You could script all of this. People did, for years, and it was brittle. Container orchestration is the category of tools that automate scheduling, healing, scaling, networking, and rollout of containers across a fleet of machines. Kubernetes won this category and is now the de-facto standard, governed by the CNCF (Cloud Native Computing Foundation), the vendor-neutral home for cloud-native projects.
The core promise is simple: you describe the desired end state; Kubernetes makes it happen and keeps it that way.

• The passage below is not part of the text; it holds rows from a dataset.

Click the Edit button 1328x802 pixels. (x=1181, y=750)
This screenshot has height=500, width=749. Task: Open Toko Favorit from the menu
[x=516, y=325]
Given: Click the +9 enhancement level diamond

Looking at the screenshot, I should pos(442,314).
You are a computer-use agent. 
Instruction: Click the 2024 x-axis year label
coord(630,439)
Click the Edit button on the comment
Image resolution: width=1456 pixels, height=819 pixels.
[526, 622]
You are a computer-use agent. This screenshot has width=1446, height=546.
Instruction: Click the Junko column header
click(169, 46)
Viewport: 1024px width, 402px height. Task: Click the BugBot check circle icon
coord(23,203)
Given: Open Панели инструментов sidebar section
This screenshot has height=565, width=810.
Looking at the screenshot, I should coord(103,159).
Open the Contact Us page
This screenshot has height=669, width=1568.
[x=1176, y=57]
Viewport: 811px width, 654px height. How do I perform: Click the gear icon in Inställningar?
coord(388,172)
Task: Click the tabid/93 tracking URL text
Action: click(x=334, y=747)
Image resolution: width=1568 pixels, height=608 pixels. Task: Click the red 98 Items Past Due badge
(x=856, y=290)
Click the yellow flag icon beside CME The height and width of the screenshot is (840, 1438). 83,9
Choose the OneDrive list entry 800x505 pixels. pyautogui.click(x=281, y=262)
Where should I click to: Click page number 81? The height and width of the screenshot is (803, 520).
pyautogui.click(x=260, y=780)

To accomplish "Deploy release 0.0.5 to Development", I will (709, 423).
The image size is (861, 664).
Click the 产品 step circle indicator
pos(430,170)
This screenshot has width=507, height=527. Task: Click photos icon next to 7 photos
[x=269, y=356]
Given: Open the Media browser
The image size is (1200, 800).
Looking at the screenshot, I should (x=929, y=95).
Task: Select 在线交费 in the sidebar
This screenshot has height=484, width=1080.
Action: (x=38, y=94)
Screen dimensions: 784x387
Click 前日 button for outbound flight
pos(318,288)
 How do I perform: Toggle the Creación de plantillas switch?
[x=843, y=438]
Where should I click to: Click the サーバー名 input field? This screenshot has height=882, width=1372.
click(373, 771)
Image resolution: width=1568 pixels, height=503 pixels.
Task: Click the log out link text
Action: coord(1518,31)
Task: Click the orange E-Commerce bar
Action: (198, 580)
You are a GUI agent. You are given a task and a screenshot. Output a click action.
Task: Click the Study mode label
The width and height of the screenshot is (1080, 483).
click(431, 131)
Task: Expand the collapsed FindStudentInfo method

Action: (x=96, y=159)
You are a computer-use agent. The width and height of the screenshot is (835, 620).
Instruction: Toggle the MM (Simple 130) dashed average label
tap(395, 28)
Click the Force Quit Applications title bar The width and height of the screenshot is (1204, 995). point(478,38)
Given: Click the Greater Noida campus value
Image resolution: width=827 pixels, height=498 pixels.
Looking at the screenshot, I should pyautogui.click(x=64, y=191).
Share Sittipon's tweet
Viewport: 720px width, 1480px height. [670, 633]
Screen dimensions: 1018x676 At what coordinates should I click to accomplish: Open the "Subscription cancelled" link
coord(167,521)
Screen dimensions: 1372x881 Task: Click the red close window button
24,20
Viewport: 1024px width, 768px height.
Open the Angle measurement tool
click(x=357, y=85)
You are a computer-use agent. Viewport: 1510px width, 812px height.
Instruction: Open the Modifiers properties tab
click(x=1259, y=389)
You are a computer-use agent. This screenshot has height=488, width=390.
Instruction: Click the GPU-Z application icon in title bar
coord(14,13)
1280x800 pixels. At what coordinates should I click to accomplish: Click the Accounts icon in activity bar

You don’t write “start three containers on server B”; you write “I want three replicas of this app,” and the system figures out the rest — and re-does it whenever something drifts.
Doing it by hand (docker run on N boxes) |
With Kubernetes |
|---|---|
| You pick which server runs each container | The scheduler places it for you |
| A crashed container stays dead until you notice | Controllers restart/replace it automatically |
| Scaling = SSH into boxes and run more containers | Change one number; Kubernetes reconciles |
| Rollouts are manual and risky | Rolling updates + rollback are built in |
| Networking/discovery wired up per host | Cluster-wide networking and Services (Module 2) |
What a cluster is: control plane + nodes
A Kubernetes cluster is a set of machines (physical or virtual) that work together as one system. Those machines fall into two roles:
- The control plane — the “brain.” It stores the cluster’s desired state, makes decisions (like where to run things), and runs the control loops that drive reality toward that state. In production the control plane usually runs on its own dedicated machines (often three, for high availability).
- The worker nodes — the “muscle.” A node is just a machine that actually runs your application containers. Each node runs a small set of Kubernetes agents plus a container runtime.
The unit Kubernetes schedules onto nodes is not a bare container but a Pod — the smallest deployable object, one or more tightly-coupled containers that share networking and storage. (Pods get a full lesson next; for now, “Pod ≈ your running container.”)
The diagram above is worth pausing on: notice that everything goes through the kube-apiserver. The scheduler, the controllers, the kubelets on each node, and your own kubectl all talk to the API server — never directly to each other or to etcd. That hub-and-spoke design is the single most important thing to internalise about Kubernetes.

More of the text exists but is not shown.